平均して高い資本利益率を達成してますから、看板に偽りなし、です。
とはいえ直近で達成していませんのでその理由を確認してみましょう。
ん~・・・(*_*;
外部環境の話しかしてませんね。景気悪くなったせいで頑張ったけど業績下がりました。以上、みたいな。。
というか指標としてROE20%を掲げて、数年ぶりにそれを達成できなかったにも関わらずそれについてここで触れない、というのはフェアじゃない気がします。
指標を見る時に重要なのは、達成できなかった事実より、その理由とその理由に対するマネジメントのスタンスです。
勝敗は兵家の常、外部環境も色々動くので常に勝てるとは限らないのは分かります。しかし、ROEなんて業績が悪化しても資本政策で打てる手はありますし、何らかの理由で手が打てないなら打てないで、理由の説明をすべきではないかと。
キャッシュフロー
直近で営業キャッシュフローが少なくなって、投資キャッシュフローが2年連続で大きくなってます。理由を確認します。
退職給付の負債がえらく減っているのと、売上債権が増えてますね。
いずれもあまり見ない動きです。
先ずは退職給付ですが、注記を見ると確定拠出金制度への移行があったようです。
確定拠出金制度というのは、一定の掛金を外部に積み立て、事業主である企業が、当該掛金以外に退職給付に係る追加的な拠出義務を負わない退職給付制度の事です。
確定拠出金制度なら、会社側はBSに引当金やら退職給付債務やらを計上する必要が無く、退職給付費用をP/Lに反映させるだけなので処理がスッキリします。

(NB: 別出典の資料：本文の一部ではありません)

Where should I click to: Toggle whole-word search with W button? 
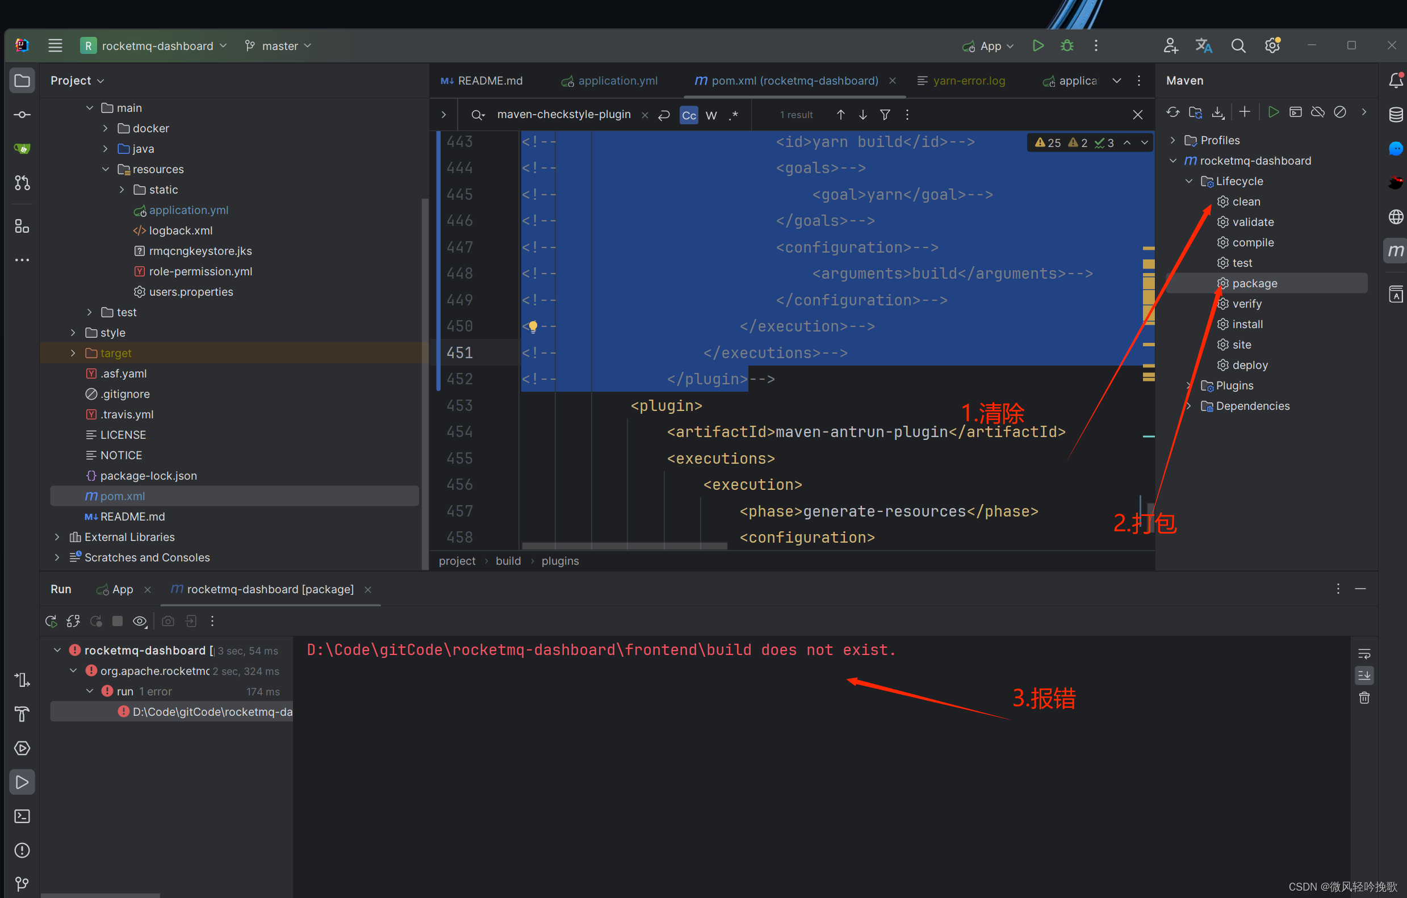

確定給付年金と確定拠出年金の会計処理について | 鈴与シンワート株式会社 デジタルビジネスソリューション事業部
個人的には、原則法、簡便法問わず退職一時金制度や企業年金制度といった退職給付制度は、企業側の作業負担(コスト)とリスクを増やすだけで、給付額が特別増えるわけでもない、誰得?な制度ではないかと思ってます。
なので、確定拠出金制度への移行は合理的な判断だと私は思います。
質的にこの退職給付の負債が減ったのはポジティブな印象です。
売上債権が増えた方は説明らしい説明が見当たらないんですよね・・・。
売上が伸びているわけでもない(むしろ前年より減ってる)のに、何で売上債権が増えるやら。。

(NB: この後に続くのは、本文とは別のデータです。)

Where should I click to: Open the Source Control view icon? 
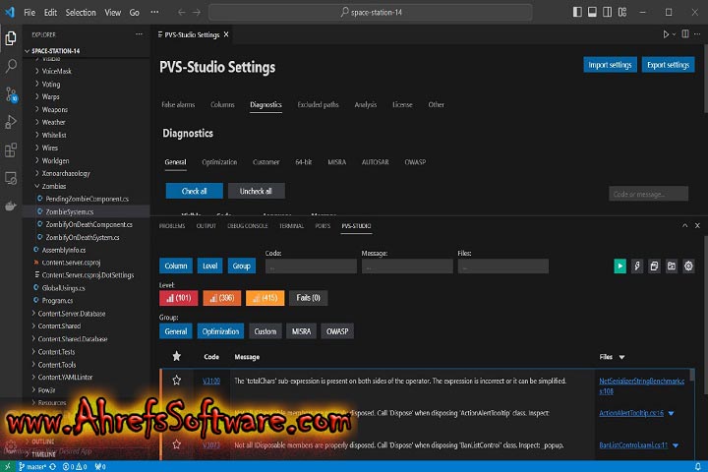12,94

売上債権の滞留期間は前年対比で102日⇒135日で結構長くなってます。
元々半導体業界は債権の滞留が長い業界です。
ただ、それを隠れ蓑にしてエフオーアイみたいな粉飾とかが起きたりしているので、ちょっと不安です。
2020年3月期という時期を考えるとコロナ影響とも考えられますが・・・ちょっと2021年3月期の決算短信でも確認しますか。
あ、良かった少しは減ってる。
滞留期間も135日⇒124日と改善傾向ですから、とりあえず解消方向なのかと。
売上が増えたわけでもないのに売上債権が増える理由としては、期末に大口の売り上げがたったことによるものなども考えられます。
なので、滞留期間が長くなる事は必ずしもダメというわけでもないんですが・・・経営者何か言ってよ、とは思います。管理してるのかしてないのか分からないです。
投資活動によるキャッシュフローも見てみますと・・・
10億円超の定期預金を回してます。
なんちゃって投資ですね。特に問題ないと思います。
B/S(貸借対照表)
資産の確認です。
現金及び預金が129.3億円(39.1%)と、工場持ちの会社にしては多少比率が高めです。定期預金は毎年預けなおしているようですからワンイヤールール上、この預金の中に含まれているんだろうな、と。
売上債権は82.8億円(25.1%)、滞留期間は先に記載の通り135日です。半導体業界は完成までのリードタイムが長いせいか、一般的に滞留期間が長くなりがちです。ここは仕方ないですが、長くなっているなら理由を書いておいてほしいです。。
商品~原材料は20.8億円(6.3%)で滞留期間は85.2日。意外にリードタイムは短い印象です。メインの薬品事業はビジネスモデル上、機械の売り先の生産量によって一定の使用量が見込め、ある程度販売量は決まっているので、滞留も少なく済んでいるという事ではないかな、と。
う~ん・・・ビジネスモデル的には稼ぎやすい構造ですね。。
有形固定資産56.4億円(17.1%)で、工場持っている会社にしては割合が少ないです。主要な設備の状況を見ます。
最も金額が大きな設備は中国の湖北工場ですね。次いで日本の研究所、工場となる形です。しかし・・・結構工場を持っているようでいて、BSに占める割合が17.1%しかないというのは資本効率の良さでしょうね。ROEの良さがここでも見えます。やっぱり半導体事業は儲かるときは儲かるビジネスなのだな、と。
投資有価証券は19.2億円(5.8%)です。
全体の割合としては大したことはないですが、一応方針を確認します。
内訳としては株式だけです。以下が詳細
負債、純資産を見てみます。
有利子負債12.5億円(4.9%)です。全体からすると少ないですが、多少レバレッジをかけているようです。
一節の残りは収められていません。